HHS summit to tackle quality improvement across programs
The U.S. Department of Health and Human Services is putting together a Quality Summit, meant to explore ways the many healthcare initiatives put forth by HHS can be "evaluated, adapted, and ultimately streamlined" boost value-based care for U.S. patients.
WHY IT MATTERS
Deputy Secretary Eric Hargan announced the summit this week and is seeking to cast a wide net for attendees from all corners of the industry – HHS is accepting nominations for participants for the rest of this month.
HHS quality programs – administered by the Centers for Medicare and Medicaid Services, Agency for Healthcare Research and Quality, the Centers for Disease Control, Health Resources and Services Administration, Indian Health Service and others – have often evolved over the past two decades, gaining more and more additional measures as they do.
But there hasn't been a "systemic objective external review" of their requirements and implementation since they were created, according to the department. So with the Quality Summit, HHS seeks to review them all to make sure their optimally serving its goals of quality improvement and value-based care.
The Summit will be chaired by Hargan and patient safety expert Dr. Peter Pronovost, chief clinical transformation officer at University Hospitals.
THE LARGER TREND
This past month, President Donald Trump signed an executive order, Improving Price and Quality Transparency in American Healthcare to Put Patients First, that directed federal agencies to create a Health Quality Roadmap to boost reporting on data and quality measures across federal health programs.
With the Quality Summit, HHS is taking first steps toward developing that roadmap, with the help of government policymakers and 15 healthcare industry leaders from the private sector. Participants will look for ways to modernize HHS’s quality programs, with an eye toward patient-centered approaches, fostering competition, and improving access to care.

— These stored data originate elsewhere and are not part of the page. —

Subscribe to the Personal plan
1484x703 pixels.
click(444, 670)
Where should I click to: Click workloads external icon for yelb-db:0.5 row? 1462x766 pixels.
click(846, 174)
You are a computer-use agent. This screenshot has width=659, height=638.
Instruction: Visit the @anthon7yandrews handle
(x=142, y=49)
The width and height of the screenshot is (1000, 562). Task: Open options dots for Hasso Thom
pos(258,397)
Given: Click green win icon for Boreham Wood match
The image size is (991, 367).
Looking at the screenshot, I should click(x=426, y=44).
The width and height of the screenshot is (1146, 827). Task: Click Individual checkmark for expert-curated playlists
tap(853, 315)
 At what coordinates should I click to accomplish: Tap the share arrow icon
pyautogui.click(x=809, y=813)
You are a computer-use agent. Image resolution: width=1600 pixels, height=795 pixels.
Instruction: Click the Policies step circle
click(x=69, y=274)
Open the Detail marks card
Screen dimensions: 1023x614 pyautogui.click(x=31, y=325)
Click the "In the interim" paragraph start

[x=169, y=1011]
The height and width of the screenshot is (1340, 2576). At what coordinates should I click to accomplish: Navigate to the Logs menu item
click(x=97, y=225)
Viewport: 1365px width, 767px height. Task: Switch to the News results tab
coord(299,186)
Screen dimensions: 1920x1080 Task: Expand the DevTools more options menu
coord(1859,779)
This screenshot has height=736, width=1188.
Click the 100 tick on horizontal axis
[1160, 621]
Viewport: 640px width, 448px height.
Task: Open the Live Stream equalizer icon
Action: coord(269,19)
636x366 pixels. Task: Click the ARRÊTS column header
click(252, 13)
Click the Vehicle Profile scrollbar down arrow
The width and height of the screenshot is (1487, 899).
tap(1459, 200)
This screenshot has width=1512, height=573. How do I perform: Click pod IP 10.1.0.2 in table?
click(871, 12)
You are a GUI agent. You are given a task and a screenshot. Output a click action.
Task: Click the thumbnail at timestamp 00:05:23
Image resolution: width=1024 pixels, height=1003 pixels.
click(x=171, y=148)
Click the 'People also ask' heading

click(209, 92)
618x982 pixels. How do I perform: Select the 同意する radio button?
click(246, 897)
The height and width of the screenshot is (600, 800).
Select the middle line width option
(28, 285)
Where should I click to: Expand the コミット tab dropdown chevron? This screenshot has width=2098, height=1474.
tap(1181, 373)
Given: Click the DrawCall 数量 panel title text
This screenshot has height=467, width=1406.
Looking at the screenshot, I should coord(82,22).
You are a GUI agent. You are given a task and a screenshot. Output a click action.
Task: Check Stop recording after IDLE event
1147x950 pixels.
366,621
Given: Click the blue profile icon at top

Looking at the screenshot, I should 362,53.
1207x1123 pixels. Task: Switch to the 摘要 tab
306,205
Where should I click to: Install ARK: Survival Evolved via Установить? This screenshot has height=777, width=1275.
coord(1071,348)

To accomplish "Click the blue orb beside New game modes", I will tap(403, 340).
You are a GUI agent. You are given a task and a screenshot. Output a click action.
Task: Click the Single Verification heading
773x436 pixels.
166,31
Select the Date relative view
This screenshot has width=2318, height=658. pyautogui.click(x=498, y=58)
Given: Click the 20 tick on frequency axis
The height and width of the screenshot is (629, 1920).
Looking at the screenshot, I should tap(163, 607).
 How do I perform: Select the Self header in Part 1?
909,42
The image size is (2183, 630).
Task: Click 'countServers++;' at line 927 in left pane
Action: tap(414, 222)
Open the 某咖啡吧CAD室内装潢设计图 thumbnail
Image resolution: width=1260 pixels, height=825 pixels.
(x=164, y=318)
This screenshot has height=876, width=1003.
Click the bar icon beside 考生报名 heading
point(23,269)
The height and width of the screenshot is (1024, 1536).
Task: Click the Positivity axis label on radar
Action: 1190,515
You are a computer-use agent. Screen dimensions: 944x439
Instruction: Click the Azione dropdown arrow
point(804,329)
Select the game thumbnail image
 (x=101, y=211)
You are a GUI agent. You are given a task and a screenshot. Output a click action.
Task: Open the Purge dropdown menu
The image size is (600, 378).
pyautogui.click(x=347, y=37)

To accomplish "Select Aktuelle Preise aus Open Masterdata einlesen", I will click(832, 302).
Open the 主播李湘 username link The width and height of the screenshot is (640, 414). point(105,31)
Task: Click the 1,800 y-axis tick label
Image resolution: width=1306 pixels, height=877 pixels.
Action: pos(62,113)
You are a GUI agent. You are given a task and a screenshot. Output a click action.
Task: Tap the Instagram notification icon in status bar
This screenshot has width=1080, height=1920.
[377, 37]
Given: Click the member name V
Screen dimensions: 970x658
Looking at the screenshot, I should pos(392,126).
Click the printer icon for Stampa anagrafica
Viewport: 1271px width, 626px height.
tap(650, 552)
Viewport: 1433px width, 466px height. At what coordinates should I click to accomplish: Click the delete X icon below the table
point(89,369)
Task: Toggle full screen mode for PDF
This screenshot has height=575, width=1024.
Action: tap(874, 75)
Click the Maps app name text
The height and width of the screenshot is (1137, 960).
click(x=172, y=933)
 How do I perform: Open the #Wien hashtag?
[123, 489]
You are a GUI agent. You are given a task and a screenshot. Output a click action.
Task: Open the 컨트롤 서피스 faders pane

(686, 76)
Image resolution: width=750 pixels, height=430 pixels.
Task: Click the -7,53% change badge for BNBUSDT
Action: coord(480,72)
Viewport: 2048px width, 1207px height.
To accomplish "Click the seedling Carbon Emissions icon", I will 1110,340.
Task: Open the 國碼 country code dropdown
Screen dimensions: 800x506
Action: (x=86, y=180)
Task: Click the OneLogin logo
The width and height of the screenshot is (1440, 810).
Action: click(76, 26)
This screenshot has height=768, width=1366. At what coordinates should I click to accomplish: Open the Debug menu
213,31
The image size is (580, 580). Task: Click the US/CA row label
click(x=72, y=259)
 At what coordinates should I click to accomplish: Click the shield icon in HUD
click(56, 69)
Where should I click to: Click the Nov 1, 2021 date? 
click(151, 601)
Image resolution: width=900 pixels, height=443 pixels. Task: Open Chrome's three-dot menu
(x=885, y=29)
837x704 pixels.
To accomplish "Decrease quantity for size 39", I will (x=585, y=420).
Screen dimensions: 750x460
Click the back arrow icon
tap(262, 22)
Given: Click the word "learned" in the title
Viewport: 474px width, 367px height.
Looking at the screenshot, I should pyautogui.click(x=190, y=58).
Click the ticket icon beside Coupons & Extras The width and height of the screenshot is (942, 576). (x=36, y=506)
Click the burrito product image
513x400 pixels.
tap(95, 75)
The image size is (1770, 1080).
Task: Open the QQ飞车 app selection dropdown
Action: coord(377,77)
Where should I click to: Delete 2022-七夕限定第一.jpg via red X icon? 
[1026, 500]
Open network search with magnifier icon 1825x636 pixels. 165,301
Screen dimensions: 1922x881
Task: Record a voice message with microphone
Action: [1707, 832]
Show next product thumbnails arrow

They'll also seek to reduce regulatory burden by identifying extraneous or duplicative measure requirements that hinder the delivery of high-quality care.
ON THE RECORD
"Over the last decade we have seen efforts by HHS to incentivize the provision of quality care, only to be met with limited success," said Hargan in a statement. "This is in part because patients have not been empowered with meaningful or actionable information to inform their decision making."
Meanwhile, "important quality programs across the department have remained uncoordinated among the various agencies and inconsistent in their demands on healthcare providers," he said. "We believe the Quality Summit will not only strengthen the protections these programs afford patients, but also improve value by reducing costs and onerous requirements that are placed on providers and ultimately stand between patients and the high quality care they deserve.”
"Twenty years ago, the industry embarked on a paradigm shift to bring medical error and patient safety to the forefront, which resulted in a cultural transformation that medical harm was no longer inevitable, but preventable," added Pronovost. "Today, it’s time that we revisit this discussion about how to provide the high-value care patients deserve, providers desire, and the public demands."